**SOURCE EXTRACT**
* * * * *

The National Quality Framework for Early Childhood Education


Standard 9: Health and Welfare

Promoting the health and welfare of the child requires protection from harm, provision of nutritious food, appropriate opportunities for rest, and secure relationships characterised by trust and respect.

Component 9.1 | Component 9.2 | Component 9.3 | Component 9.4 | Component 9.5 | Component 9.6 | Component 9.7

Component 9.1 - The setting has implemented a full range of policies and procedures to prevent the spread of infectious diseases, reduce exposure to environmental hazards and stress, and deal effectively and efficiently with medical situations that may arise.

See 2.4

Signposts for Reflection


How do you deal with illness, infectious diseases and medical emergencies in your home?

Think about (e.g.)

  • Policies and procedures
  • Informing parents and families
  • Informing other relevant adults (e.g., volunteers, students, medical personnel, etc.)
  • Isolation/exclusion/supervision
  • Provision of a quiet, comfortable location


What procedures are in place to respond to medical emergencies?

Think about (e.g.)

* * * * *

**WHAT IS NEEDED**
Answer these questions from the early childhood framework extract:
1. What number does the health and welfare standard carry?
2. Which section does Component 9.1 point readers to?
3. In the list under the question about illness, infectious diseases and medical emergencies, what item follows "Policies and procedures"?

Saved data entries
* * * * *

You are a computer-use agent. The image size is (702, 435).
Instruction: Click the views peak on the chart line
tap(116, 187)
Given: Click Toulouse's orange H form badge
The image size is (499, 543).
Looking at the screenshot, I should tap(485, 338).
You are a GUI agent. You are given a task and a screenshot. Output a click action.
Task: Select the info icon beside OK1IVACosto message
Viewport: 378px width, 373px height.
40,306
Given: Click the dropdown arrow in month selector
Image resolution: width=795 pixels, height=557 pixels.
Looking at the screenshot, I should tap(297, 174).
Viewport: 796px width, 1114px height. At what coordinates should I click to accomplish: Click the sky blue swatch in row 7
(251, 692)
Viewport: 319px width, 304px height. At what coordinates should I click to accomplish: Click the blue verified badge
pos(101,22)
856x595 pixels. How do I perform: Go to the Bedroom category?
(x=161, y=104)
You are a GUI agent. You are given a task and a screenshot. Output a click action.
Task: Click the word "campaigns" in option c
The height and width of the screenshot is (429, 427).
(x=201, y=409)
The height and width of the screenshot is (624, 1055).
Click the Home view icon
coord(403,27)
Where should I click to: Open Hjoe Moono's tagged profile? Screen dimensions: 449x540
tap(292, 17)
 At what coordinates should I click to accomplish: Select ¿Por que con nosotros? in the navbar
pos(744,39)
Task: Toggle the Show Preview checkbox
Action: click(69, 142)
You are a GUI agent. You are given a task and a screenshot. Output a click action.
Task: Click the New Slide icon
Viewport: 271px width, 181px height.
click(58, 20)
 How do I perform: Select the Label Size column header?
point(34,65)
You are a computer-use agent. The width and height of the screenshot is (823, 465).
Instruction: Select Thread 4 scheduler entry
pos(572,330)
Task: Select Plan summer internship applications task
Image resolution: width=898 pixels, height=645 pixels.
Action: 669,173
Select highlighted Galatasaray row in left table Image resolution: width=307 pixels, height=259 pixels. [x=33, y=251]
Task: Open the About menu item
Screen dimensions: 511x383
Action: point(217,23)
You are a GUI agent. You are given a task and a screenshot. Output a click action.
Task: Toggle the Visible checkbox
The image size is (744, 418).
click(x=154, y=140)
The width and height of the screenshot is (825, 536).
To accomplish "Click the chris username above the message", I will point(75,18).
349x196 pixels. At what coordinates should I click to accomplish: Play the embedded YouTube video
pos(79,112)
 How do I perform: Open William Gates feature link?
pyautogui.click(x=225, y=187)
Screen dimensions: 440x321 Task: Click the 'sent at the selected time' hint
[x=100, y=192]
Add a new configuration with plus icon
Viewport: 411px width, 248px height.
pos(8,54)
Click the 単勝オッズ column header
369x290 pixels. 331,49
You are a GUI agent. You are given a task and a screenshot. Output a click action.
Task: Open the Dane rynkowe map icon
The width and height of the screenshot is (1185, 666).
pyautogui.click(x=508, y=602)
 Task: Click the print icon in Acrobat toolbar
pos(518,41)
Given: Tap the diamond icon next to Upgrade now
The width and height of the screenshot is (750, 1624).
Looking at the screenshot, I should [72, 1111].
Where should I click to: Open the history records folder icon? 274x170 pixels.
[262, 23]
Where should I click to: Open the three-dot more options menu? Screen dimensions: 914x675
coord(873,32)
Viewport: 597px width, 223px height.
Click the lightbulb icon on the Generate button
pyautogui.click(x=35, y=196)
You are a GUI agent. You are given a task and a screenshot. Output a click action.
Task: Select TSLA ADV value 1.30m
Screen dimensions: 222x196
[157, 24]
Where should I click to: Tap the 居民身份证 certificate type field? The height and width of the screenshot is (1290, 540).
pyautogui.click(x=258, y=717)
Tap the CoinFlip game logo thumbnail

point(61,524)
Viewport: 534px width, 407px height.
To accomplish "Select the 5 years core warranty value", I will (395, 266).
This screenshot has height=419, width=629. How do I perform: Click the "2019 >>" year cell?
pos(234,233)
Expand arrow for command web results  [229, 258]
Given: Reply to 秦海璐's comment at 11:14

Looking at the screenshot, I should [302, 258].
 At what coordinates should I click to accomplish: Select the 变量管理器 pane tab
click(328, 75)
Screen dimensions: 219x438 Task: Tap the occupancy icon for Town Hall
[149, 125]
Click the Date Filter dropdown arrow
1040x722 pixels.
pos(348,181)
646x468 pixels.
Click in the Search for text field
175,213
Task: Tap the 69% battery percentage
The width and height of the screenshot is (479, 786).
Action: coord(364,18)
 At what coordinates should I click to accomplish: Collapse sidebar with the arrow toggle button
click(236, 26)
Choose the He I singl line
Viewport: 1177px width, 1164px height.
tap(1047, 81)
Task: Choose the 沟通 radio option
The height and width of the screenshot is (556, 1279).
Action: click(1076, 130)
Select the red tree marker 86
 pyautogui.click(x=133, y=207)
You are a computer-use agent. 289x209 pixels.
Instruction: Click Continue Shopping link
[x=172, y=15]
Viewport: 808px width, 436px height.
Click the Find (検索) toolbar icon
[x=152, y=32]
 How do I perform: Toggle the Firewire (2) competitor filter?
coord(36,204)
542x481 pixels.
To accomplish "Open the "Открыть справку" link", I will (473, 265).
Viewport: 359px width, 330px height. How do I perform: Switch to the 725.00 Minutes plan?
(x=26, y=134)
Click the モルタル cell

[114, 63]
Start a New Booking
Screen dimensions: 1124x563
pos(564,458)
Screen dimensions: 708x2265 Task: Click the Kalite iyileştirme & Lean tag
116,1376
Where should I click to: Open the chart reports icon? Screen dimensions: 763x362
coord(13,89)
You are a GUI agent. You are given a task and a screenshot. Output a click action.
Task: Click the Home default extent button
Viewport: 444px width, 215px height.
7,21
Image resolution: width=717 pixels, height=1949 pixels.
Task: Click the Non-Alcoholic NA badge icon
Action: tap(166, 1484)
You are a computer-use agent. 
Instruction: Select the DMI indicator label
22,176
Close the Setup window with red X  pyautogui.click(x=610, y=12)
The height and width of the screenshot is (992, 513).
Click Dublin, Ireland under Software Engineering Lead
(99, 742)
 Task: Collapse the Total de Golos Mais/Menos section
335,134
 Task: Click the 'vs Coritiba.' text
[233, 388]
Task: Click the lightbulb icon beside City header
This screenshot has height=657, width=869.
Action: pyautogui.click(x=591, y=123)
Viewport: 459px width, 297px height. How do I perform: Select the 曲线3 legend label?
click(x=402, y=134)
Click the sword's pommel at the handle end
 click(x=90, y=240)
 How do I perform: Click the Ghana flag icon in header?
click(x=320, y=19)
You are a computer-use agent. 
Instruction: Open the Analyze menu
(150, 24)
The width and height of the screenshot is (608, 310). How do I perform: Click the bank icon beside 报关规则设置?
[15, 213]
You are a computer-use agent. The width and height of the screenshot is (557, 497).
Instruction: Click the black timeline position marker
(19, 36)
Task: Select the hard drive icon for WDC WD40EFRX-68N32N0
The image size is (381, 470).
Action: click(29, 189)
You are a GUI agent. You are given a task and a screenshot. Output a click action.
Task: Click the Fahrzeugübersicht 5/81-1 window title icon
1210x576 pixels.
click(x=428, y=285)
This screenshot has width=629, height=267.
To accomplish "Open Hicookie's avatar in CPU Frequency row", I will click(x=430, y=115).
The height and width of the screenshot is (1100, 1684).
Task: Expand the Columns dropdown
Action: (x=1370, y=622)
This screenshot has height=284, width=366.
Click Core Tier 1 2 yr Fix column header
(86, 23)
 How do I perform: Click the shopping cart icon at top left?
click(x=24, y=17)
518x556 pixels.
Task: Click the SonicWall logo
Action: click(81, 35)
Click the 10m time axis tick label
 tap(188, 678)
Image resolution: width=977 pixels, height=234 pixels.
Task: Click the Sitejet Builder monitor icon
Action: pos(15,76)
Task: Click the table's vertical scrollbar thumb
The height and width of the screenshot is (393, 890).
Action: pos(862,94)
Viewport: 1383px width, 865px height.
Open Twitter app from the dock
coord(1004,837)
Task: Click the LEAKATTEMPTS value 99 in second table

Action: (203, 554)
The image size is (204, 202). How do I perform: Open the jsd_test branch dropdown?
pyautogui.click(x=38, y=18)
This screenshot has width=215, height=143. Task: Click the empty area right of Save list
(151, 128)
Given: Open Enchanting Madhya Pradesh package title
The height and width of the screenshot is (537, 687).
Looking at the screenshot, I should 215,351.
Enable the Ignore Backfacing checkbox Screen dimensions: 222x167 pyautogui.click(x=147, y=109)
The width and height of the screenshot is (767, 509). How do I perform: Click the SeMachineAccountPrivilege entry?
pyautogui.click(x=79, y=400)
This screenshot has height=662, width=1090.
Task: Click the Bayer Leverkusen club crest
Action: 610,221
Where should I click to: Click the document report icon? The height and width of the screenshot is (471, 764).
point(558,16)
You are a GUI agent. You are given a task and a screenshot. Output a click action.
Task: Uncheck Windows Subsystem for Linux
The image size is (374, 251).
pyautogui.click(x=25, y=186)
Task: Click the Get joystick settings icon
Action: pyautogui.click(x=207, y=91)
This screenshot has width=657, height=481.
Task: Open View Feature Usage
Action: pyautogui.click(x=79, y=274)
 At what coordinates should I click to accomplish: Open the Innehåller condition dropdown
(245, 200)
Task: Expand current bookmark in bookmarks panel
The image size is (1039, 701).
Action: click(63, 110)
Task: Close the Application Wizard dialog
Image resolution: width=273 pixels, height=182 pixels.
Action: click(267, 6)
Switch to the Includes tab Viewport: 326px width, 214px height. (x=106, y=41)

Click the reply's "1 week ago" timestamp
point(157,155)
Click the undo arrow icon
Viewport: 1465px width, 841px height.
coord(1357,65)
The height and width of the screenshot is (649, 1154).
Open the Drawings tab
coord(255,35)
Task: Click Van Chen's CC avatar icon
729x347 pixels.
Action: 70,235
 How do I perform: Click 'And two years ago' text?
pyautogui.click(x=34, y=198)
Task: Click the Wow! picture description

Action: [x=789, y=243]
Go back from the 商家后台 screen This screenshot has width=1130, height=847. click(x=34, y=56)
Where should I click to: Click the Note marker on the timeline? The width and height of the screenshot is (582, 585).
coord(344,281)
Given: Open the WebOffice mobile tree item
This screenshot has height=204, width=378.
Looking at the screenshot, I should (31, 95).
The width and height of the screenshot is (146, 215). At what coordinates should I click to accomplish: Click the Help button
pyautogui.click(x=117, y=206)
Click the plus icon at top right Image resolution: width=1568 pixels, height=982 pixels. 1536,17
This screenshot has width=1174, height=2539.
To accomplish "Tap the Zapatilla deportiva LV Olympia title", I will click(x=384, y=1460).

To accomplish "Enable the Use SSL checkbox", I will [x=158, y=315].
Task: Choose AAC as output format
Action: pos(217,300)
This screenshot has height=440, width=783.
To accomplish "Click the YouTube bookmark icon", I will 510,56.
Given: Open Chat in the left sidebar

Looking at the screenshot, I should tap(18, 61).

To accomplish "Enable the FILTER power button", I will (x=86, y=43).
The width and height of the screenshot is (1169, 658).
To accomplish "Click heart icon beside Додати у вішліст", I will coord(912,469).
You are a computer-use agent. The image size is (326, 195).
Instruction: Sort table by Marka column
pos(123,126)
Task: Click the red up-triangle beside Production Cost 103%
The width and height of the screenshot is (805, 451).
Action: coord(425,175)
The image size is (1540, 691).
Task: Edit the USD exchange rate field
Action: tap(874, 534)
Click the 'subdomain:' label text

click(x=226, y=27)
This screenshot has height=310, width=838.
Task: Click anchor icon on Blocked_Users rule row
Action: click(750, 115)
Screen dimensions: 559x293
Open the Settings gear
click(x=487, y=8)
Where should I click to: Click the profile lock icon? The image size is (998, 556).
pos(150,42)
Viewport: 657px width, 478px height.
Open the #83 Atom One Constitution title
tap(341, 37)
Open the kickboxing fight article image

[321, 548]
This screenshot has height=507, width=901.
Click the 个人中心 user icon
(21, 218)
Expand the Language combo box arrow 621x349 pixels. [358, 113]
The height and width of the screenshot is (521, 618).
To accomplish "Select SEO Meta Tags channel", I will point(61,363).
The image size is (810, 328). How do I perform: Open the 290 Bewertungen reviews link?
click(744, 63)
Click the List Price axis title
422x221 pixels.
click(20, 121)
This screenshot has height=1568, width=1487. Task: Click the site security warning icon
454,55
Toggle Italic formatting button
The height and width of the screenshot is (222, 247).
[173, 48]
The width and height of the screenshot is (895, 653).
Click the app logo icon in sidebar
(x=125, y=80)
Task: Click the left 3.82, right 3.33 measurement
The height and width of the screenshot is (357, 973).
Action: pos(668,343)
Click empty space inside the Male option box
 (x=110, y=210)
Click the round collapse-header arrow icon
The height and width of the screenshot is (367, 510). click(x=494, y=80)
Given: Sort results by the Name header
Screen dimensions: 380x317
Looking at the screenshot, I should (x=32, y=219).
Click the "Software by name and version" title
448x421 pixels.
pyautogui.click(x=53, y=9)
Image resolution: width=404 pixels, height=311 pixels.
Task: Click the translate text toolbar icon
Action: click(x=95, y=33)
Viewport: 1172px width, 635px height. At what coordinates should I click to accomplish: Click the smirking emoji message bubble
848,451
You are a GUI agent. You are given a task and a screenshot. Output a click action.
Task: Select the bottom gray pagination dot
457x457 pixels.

* * * * *

**RESPONSE AREA**
1. 9
2. 2.4
3. Informing parents and families